Click for the latest threats and cyber security advisories in the UK.
Tips to prevent DDoS attacks in your ISMS
In order to prevent DDoS attacks from impacting your ISMS, you should consider the following:
- Sufficient bandwidth – Ultimately DDoS absorbs bandwidth and processing, so a little extra may buy you more time to deal with attack
- Internet of Things – Ensure that connected devices do not become a weakly defended route into your network, or are susceptible to be co-opted as a botnet participant due to poor security configuration
- Diverting DDoS traffic – The ability to re-route and divert attack traffic through use of automated Domain Name System (DNS) redirection or through manually activated (and slower!) Border Gateway Protocol (BGP)

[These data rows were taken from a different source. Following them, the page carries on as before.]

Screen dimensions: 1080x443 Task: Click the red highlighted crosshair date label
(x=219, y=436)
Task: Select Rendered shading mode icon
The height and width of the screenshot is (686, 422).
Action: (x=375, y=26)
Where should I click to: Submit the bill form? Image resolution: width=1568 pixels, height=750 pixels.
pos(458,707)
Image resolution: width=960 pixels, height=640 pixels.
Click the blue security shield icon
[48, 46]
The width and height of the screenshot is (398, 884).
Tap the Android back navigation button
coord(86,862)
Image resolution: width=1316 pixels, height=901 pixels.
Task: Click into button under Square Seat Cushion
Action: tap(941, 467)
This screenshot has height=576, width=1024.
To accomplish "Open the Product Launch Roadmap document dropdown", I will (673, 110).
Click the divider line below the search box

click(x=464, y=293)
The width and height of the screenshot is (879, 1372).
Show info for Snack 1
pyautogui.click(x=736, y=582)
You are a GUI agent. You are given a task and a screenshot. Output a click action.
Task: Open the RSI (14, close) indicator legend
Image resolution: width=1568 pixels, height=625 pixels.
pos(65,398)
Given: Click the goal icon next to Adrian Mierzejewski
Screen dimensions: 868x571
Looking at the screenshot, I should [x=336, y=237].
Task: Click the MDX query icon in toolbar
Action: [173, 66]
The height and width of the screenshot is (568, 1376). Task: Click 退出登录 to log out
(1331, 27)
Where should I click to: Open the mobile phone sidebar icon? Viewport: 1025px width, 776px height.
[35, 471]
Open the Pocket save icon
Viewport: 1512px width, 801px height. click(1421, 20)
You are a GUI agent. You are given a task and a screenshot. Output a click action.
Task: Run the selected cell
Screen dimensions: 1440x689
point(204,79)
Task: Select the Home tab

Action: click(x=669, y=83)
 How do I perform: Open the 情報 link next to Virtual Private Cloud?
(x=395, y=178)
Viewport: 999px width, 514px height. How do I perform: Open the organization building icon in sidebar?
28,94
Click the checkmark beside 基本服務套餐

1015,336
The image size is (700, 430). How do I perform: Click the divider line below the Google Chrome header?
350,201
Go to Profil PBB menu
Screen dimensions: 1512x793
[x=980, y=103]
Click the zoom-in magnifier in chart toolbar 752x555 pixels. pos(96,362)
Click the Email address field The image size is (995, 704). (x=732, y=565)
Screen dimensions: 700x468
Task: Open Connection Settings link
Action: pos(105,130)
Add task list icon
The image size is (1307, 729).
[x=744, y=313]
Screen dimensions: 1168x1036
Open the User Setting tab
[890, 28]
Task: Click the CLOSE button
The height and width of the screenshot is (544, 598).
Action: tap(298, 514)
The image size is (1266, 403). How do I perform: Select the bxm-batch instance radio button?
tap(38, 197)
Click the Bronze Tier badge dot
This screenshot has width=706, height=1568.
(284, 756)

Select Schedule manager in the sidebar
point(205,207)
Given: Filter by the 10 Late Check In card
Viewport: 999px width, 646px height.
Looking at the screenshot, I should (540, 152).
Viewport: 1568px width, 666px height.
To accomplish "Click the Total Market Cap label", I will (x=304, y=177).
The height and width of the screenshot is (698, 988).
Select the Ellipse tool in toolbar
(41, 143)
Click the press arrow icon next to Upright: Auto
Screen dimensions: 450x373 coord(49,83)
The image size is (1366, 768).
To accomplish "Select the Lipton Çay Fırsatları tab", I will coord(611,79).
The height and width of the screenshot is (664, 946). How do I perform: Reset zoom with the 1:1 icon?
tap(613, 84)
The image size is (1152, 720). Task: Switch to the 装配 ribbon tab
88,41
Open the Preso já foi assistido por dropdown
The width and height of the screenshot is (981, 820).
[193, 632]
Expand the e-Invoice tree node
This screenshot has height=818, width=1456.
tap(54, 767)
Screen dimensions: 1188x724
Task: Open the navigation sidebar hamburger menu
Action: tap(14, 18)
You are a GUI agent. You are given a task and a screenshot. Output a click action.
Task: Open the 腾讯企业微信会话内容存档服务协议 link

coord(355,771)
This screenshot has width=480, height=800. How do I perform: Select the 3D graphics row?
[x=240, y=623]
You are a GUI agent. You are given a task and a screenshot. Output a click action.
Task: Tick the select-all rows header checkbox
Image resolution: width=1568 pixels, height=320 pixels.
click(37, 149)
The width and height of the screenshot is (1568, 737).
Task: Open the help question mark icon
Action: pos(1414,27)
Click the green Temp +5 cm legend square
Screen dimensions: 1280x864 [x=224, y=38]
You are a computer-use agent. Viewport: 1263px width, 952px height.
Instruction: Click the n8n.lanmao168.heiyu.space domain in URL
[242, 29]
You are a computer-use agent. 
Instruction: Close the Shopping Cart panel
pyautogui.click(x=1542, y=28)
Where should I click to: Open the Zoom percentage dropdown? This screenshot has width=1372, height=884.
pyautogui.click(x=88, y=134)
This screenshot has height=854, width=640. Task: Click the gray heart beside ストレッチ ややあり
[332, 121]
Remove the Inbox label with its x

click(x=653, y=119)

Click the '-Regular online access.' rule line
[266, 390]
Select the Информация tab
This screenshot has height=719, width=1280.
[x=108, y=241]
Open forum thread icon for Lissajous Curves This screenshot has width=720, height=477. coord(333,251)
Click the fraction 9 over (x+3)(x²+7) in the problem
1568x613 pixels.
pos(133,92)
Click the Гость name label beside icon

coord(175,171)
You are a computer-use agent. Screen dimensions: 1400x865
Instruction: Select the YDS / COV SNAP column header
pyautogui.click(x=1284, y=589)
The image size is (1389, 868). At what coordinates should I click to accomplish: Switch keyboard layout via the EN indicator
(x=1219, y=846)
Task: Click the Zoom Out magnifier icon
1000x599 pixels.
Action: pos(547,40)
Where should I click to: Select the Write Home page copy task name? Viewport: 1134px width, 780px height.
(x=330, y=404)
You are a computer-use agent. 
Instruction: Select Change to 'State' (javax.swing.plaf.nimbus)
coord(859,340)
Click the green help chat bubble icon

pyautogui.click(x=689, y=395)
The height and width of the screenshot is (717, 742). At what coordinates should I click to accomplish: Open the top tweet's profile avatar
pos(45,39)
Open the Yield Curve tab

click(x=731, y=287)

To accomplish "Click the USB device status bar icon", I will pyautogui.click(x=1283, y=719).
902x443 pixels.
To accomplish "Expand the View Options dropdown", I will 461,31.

- Filtering DDoS traffic – DDoS attacks look like floods or spikes of unwanted traffic that solutions can distinguish and filter out from legitimate activity giving you the chance to keep your network connected and services working
- Monitoring and analysing all traffic – Use of advanced SIEM and Security Analytics to monitor and visualize traffic levels enables you to identify, alert and intervene on the spikes and floods that indicate a DDoS attack is in progress.